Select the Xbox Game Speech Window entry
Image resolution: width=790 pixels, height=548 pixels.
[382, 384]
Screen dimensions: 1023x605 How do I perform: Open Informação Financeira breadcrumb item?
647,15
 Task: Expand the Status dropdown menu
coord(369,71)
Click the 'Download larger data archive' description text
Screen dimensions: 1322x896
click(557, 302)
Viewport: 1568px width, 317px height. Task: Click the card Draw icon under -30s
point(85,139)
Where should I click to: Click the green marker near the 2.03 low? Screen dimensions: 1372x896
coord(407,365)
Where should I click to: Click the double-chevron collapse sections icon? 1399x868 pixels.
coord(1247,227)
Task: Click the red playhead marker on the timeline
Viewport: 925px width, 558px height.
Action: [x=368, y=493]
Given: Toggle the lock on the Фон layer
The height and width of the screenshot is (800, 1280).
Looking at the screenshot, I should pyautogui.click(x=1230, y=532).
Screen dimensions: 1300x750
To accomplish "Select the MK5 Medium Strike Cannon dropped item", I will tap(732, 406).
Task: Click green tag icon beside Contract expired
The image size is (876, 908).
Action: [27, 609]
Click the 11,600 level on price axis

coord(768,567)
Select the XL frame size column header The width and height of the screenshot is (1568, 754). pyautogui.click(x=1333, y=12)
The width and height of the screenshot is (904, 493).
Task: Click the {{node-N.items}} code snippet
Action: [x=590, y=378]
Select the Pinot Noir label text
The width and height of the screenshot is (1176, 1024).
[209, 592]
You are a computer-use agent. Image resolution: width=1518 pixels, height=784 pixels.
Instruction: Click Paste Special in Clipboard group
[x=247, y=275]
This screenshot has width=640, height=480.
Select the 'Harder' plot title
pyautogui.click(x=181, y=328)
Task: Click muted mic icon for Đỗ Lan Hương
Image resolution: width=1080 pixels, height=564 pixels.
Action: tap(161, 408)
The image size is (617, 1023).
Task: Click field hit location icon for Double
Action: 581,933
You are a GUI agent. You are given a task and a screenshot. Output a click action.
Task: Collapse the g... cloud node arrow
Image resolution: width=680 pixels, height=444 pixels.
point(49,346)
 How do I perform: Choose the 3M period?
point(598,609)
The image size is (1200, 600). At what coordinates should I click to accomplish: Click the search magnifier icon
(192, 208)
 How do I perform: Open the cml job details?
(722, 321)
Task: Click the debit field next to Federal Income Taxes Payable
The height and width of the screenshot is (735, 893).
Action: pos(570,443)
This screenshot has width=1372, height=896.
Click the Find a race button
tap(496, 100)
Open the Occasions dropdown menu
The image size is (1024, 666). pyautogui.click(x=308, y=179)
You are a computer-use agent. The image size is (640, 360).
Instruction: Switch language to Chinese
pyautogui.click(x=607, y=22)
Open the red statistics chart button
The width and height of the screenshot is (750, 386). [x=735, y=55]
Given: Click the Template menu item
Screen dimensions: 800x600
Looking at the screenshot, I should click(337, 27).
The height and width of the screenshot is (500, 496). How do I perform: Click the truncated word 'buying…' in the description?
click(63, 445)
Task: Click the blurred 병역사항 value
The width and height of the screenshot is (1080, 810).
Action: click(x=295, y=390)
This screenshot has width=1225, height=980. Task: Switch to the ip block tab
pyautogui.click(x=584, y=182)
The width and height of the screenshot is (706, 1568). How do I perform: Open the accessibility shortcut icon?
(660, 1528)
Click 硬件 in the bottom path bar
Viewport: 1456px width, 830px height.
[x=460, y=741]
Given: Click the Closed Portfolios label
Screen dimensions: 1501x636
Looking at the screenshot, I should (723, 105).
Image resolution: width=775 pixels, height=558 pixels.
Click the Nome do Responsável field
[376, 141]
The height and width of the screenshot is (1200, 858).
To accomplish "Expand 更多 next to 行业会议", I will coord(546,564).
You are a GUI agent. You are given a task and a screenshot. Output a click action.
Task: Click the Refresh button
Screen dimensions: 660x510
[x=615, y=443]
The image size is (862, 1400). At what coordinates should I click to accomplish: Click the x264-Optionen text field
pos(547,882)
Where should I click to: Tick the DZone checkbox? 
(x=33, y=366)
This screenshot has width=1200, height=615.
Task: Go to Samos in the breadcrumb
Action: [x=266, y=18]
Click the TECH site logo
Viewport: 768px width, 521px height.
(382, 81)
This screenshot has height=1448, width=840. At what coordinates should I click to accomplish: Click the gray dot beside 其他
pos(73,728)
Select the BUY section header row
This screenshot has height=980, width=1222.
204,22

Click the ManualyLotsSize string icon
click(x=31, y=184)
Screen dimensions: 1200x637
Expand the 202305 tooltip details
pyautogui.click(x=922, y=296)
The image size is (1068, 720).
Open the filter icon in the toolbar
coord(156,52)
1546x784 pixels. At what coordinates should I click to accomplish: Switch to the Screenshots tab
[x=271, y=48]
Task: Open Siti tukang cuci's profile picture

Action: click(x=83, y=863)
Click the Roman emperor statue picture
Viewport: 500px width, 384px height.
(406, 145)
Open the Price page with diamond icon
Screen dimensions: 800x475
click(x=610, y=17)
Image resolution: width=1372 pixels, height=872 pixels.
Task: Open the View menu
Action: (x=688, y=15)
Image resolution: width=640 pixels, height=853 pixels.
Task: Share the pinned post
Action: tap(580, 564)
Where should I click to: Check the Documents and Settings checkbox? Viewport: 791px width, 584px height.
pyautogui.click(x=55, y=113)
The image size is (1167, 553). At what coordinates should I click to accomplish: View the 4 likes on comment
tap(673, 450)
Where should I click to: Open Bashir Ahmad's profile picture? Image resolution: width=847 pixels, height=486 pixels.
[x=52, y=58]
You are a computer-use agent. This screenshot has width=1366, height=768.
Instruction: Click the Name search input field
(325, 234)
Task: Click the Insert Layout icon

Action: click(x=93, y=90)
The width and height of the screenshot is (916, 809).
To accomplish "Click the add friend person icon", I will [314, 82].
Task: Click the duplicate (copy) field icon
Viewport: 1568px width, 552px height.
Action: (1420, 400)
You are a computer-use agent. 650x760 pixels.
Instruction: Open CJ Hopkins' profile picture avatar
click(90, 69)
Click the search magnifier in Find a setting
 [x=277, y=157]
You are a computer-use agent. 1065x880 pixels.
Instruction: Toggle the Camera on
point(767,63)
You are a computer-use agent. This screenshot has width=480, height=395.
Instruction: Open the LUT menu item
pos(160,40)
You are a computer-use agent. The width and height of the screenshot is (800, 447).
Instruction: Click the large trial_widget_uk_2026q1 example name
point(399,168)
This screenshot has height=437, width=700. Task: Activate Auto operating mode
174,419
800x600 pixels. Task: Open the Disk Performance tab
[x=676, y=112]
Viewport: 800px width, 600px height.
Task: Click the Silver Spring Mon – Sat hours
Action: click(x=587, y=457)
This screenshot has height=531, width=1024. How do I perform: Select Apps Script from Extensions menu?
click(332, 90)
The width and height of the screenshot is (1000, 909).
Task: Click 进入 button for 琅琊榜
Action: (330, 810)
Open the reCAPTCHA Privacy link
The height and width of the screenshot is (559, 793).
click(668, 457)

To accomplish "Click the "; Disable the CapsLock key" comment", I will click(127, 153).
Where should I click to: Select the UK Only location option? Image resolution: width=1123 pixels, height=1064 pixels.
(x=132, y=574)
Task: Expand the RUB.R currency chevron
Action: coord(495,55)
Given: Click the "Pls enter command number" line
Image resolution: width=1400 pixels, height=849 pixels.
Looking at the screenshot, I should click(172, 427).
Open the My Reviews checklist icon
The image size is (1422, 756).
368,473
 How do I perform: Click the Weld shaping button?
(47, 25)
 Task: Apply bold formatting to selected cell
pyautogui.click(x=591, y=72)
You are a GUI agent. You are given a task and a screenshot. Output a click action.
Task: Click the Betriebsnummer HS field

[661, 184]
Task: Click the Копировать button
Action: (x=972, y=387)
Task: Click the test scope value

::::

Return the material exactly as it was provided.

EXERCISE SOLUTION:
Select the Xbox Game Speech Window entry
Image resolution: width=790 pixels, height=548 pixels.
[382, 384]
Screen dimensions: 1023x605 How do I perform: Open Informação Financeira breadcrumb item?
647,15
 Task: Expand the Status dropdown menu
coord(369,71)
Click the 'Download larger data archive' description text
Screen dimensions: 1322x896
click(557, 302)
Viewport: 1568px width, 317px height. Task: Click the card Draw icon under -30s
point(85,139)
Where should I click to: Click the green marker near the 2.03 low? Screen dimensions: 1372x896
coord(407,365)
Where should I click to: Click the double-chevron collapse sections icon? 1399x868 pixels.
coord(1247,227)
Task: Click the red playhead marker on the timeline
Viewport: 925px width, 558px height.
Action: [x=368, y=493]
Given: Toggle the lock on the Фон layer
The height and width of the screenshot is (800, 1280).
Looking at the screenshot, I should pyautogui.click(x=1230, y=532).
Screen dimensions: 1300x750
To accomplish "Select the MK5 Medium Strike Cannon dropped item", I will tap(732, 406).
Task: Click green tag icon beside Contract expired
The image size is (876, 908).
Action: [27, 609]
Click the 11,600 level on price axis

coord(768,567)
Select the XL frame size column header The width and height of the screenshot is (1568, 754). pyautogui.click(x=1333, y=12)
The width and height of the screenshot is (904, 493).
Task: Click the {{node-N.items}} code snippet
Action: [x=590, y=378]
Select the Pinot Noir label text
The width and height of the screenshot is (1176, 1024).
[209, 592]
You are a computer-use agent. Image resolution: width=1518 pixels, height=784 pixels.
Instruction: Click Paste Special in Clipboard group
[x=247, y=275]
This screenshot has width=640, height=480.
Select the 'Harder' plot title
pyautogui.click(x=181, y=328)
Task: Click muted mic icon for Đỗ Lan Hương
Image resolution: width=1080 pixels, height=564 pixels.
Action: tap(161, 408)
The image size is (617, 1023).
Task: Click field hit location icon for Double
Action: 581,933
You are a GUI agent. You are given a task and a screenshot. Output a click action.
Task: Collapse the g... cloud node arrow
Image resolution: width=680 pixels, height=444 pixels.
point(49,346)
 How do I perform: Choose the 3M period?
point(598,609)
The image size is (1200, 600). At what coordinates should I click to accomplish: Click the search magnifier icon
(192, 208)
 How do I perform: Open the cml job details?
(722, 321)
Task: Click the debit field next to Federal Income Taxes Payable
The height and width of the screenshot is (735, 893).
Action: pos(570,443)
This screenshot has width=1372, height=896.
Click the Find a race button
tap(496, 100)
Open the Occasions dropdown menu
The image size is (1024, 666). pyautogui.click(x=308, y=179)
You are a computer-use agent. The image size is (640, 360).
Instruction: Switch language to Chinese
pyautogui.click(x=607, y=22)
Open the red statistics chart button
The width and height of the screenshot is (750, 386). [x=735, y=55]
Given: Click the Template menu item
Screen dimensions: 800x600
Looking at the screenshot, I should click(337, 27).
The height and width of the screenshot is (500, 496). How do I perform: Click the truncated word 'buying…' in the description?
click(63, 445)
Task: Click the blurred 병역사항 value
The width and height of the screenshot is (1080, 810).
Action: click(x=295, y=390)
This screenshot has width=1225, height=980. Task: Switch to the ip block tab
pyautogui.click(x=584, y=182)
The width and height of the screenshot is (706, 1568). How do I perform: Open the accessibility shortcut icon?
(660, 1528)
Click 硬件 in the bottom path bar
Viewport: 1456px width, 830px height.
[x=460, y=741]
Given: Click the Closed Portfolios label
Screen dimensions: 1501x636
Looking at the screenshot, I should (723, 105).
Image resolution: width=775 pixels, height=558 pixels.
Click the Nome do Responsável field
[376, 141]
The height and width of the screenshot is (1200, 858).
To accomplish "Expand 更多 next to 行业会议", I will coord(546,564).
You are a GUI agent. You are given a task and a screenshot. Output a click action.
Task: Click the Refresh button
Screen dimensions: 660x510
[x=615, y=443]
The image size is (862, 1400). At what coordinates should I click to accomplish: Click the x264-Optionen text field
pos(547,882)
Where should I click to: Tick the DZone checkbox? 
(x=33, y=366)
This screenshot has width=1200, height=615.
Task: Go to Samos in the breadcrumb
Action: [x=266, y=18]
Click the TECH site logo
Viewport: 768px width, 521px height.
(382, 81)
This screenshot has height=1448, width=840. At what coordinates should I click to accomplish: Click the gray dot beside 其他
pos(73,728)
Select the BUY section header row
This screenshot has height=980, width=1222.
204,22

Click the ManualyLotsSize string icon
click(x=31, y=184)
Screen dimensions: 1200x637
Expand the 202305 tooltip details
pyautogui.click(x=922, y=296)
The image size is (1068, 720).
Open the filter icon in the toolbar
coord(156,52)
1546x784 pixels. At what coordinates should I click to accomplish: Switch to the Screenshots tab
[x=271, y=48]
Task: Open Siti tukang cuci's profile picture

Action: click(x=83, y=863)
Click the Roman emperor statue picture
Viewport: 500px width, 384px height.
(406, 145)
Open the Price page with diamond icon
Screen dimensions: 800x475
click(x=610, y=17)
Image resolution: width=1372 pixels, height=872 pixels.
Task: Open the View menu
Action: (x=688, y=15)
Image resolution: width=640 pixels, height=853 pixels.
Task: Share the pinned post
Action: tap(580, 564)
Where should I click to: Check the Documents and Settings checkbox? Viewport: 791px width, 584px height.
pyautogui.click(x=55, y=113)
The image size is (1167, 553). At what coordinates should I click to accomplish: View the 4 likes on comment
tap(673, 450)
Where should I click to: Open Bashir Ahmad's profile picture? Image resolution: width=847 pixels, height=486 pixels.
[x=52, y=58]
You are a computer-use agent. This screenshot has width=1366, height=768.
Instruction: Click the Name search input field
(325, 234)
Task: Click the Insert Layout icon

Action: click(x=93, y=90)
The width and height of the screenshot is (916, 809).
To accomplish "Click the add friend person icon", I will [314, 82].
Task: Click the duplicate (copy) field icon
Viewport: 1568px width, 552px height.
Action: (1420, 400)
You are a computer-use agent. 650x760 pixels.
Instruction: Open CJ Hopkins' profile picture avatar
click(90, 69)
Click the search magnifier in Find a setting
 [x=277, y=157]
You are a computer-use agent. 1065x880 pixels.
Instruction: Toggle the Camera on
point(767,63)
You are a computer-use agent. This screenshot has width=480, height=395.
Instruction: Open the LUT menu item
pos(160,40)
You are a computer-use agent. The width and height of the screenshot is (800, 447).
Instruction: Click the large trial_widget_uk_2026q1 example name
point(399,168)
This screenshot has height=437, width=700. Task: Activate Auto operating mode
174,419
800x600 pixels. Task: Open the Disk Performance tab
[x=676, y=112]
Viewport: 800px width, 600px height.
Task: Click the Silver Spring Mon – Sat hours
Action: click(x=587, y=457)
This screenshot has height=531, width=1024. How do I perform: Select Apps Script from Extensions menu?
click(332, 90)
The width and height of the screenshot is (1000, 909).
Task: Click 进入 button for 琅琊榜
Action: (330, 810)
Open the reCAPTCHA Privacy link
The height and width of the screenshot is (559, 793).
click(668, 457)

To accomplish "Click the "; Disable the CapsLock key" comment", I will click(127, 153).
Where should I click to: Select the UK Only location option? Image resolution: width=1123 pixels, height=1064 pixels.
(x=132, y=574)
Task: Expand the RUB.R currency chevron
Action: coord(495,55)
Given: Click the "Pls enter command number" line
Image resolution: width=1400 pixels, height=849 pixels.
Looking at the screenshot, I should click(172, 427).
Open the My Reviews checklist icon
The image size is (1422, 756).
368,473
 How do I perform: Click the Weld shaping button?
(47, 25)
 Task: Apply bold formatting to selected cell
pyautogui.click(x=591, y=72)
You are a GUI agent. You are given a task and a screenshot. Output a click action.
Task: Click the Betriebsnummer HS field

[661, 184]
Task: Click the Копировать button
Action: (x=972, y=387)
Task: Click the test scope value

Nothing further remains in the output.